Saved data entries
━━━━━━━━━━

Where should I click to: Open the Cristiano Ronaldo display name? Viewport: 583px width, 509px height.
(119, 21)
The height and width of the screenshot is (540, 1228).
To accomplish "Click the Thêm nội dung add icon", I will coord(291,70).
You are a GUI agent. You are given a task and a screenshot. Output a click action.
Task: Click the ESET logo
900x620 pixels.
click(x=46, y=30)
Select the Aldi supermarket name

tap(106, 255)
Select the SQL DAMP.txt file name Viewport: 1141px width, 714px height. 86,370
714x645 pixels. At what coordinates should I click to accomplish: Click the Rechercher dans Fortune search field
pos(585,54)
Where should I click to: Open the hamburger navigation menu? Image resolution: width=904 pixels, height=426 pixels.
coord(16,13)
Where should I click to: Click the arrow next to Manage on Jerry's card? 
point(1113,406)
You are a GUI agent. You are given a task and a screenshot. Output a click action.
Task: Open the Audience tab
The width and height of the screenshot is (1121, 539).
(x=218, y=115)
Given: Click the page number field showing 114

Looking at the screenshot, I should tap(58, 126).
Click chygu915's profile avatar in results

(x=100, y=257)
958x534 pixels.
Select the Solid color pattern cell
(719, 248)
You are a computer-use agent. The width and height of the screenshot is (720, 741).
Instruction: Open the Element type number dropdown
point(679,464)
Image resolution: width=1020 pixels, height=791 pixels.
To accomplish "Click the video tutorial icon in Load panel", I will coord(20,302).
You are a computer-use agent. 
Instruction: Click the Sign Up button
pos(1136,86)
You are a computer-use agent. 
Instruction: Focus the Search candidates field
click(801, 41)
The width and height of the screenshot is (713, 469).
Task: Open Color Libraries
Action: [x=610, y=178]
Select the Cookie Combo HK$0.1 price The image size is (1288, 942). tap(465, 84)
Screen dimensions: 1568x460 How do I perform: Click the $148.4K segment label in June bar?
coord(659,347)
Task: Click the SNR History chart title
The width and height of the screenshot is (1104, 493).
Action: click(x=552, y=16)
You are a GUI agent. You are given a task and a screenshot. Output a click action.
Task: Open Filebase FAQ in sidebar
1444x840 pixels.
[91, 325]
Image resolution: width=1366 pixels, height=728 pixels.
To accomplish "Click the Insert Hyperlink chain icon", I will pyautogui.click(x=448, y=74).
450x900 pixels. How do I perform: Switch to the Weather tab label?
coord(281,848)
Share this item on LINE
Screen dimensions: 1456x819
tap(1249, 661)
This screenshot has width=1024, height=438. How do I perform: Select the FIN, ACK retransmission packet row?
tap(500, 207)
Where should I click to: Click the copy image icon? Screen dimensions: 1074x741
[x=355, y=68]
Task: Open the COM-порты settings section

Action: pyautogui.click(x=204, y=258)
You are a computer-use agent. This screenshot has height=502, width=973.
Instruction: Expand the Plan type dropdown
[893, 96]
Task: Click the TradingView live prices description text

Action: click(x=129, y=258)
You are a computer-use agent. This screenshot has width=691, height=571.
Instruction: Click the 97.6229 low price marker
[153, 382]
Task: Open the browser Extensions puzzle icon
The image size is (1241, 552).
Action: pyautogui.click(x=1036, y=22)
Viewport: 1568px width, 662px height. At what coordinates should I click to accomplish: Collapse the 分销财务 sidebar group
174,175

━━━━━━━━━━

### Instructions to follow
Keeping every word as it is, repeat all of the records.

### Exercise output
Where should I click to: Open the Cristiano Ronaldo display name? Viewport: 583px width, 509px height.
(119, 21)
The height and width of the screenshot is (540, 1228).
To accomplish "Click the Thêm nội dung add icon", I will coord(291,70).
You are a GUI agent. You are given a task and a screenshot. Output a click action.
Task: Click the ESET logo
900x620 pixels.
click(x=46, y=30)
Select the Aldi supermarket name

tap(106, 255)
Select the SQL DAMP.txt file name Viewport: 1141px width, 714px height. 86,370
714x645 pixels. At what coordinates should I click to accomplish: Click the Rechercher dans Fortune search field
pos(585,54)
Where should I click to: Open the hamburger navigation menu? Image resolution: width=904 pixels, height=426 pixels.
coord(16,13)
Where should I click to: Click the arrow next to Manage on Jerry's card? 
point(1113,406)
You are a GUI agent. You are given a task and a screenshot. Output a click action.
Task: Open the Audience tab
The width and height of the screenshot is (1121, 539).
(x=218, y=115)
Given: Click the page number field showing 114

Looking at the screenshot, I should tap(58, 126).
Click chygu915's profile avatar in results

(x=100, y=257)
958x534 pixels.
Select the Solid color pattern cell
(719, 248)
You are a computer-use agent. The width and height of the screenshot is (720, 741).
Instruction: Open the Element type number dropdown
point(679,464)
Image resolution: width=1020 pixels, height=791 pixels.
To accomplish "Click the video tutorial icon in Load panel", I will coord(20,302).
You are a computer-use agent. 
Instruction: Click the Sign Up button
pos(1136,86)
You are a computer-use agent. 
Instruction: Focus the Search candidates field
click(801, 41)
The width and height of the screenshot is (713, 469).
Task: Open Color Libraries
Action: [x=610, y=178]
Select the Cookie Combo HK$0.1 price The image size is (1288, 942). tap(465, 84)
Screen dimensions: 1568x460 How do I perform: Click the $148.4K segment label in June bar?
coord(659,347)
Task: Click the SNR History chart title
The width and height of the screenshot is (1104, 493).
Action: click(x=552, y=16)
You are a GUI agent. You are given a task and a screenshot. Output a click action.
Task: Open Filebase FAQ in sidebar
1444x840 pixels.
[91, 325]
Image resolution: width=1366 pixels, height=728 pixels.
To accomplish "Click the Insert Hyperlink chain icon", I will pyautogui.click(x=448, y=74).
450x900 pixels. How do I perform: Switch to the Weather tab label?
coord(281,848)
Share this item on LINE
Screen dimensions: 1456x819
tap(1249, 661)
This screenshot has width=1024, height=438. How do I perform: Select the FIN, ACK retransmission packet row?
tap(500, 207)
Where should I click to: Click the copy image icon? Screen dimensions: 1074x741
[x=355, y=68]
Task: Open the COM-порты settings section

Action: pyautogui.click(x=204, y=258)
You are a computer-use agent. This screenshot has height=502, width=973.
Instruction: Expand the Plan type dropdown
[893, 96]
Task: Click the TradingView live prices description text

Action: click(x=129, y=258)
You are a computer-use agent. This screenshot has width=691, height=571.
Instruction: Click the 97.6229 low price marker
[153, 382]
Task: Open the browser Extensions puzzle icon
The image size is (1241, 552).
Action: pyautogui.click(x=1036, y=22)
Viewport: 1568px width, 662px height. At what coordinates should I click to accomplish: Collapse the 分销财务 sidebar group
174,175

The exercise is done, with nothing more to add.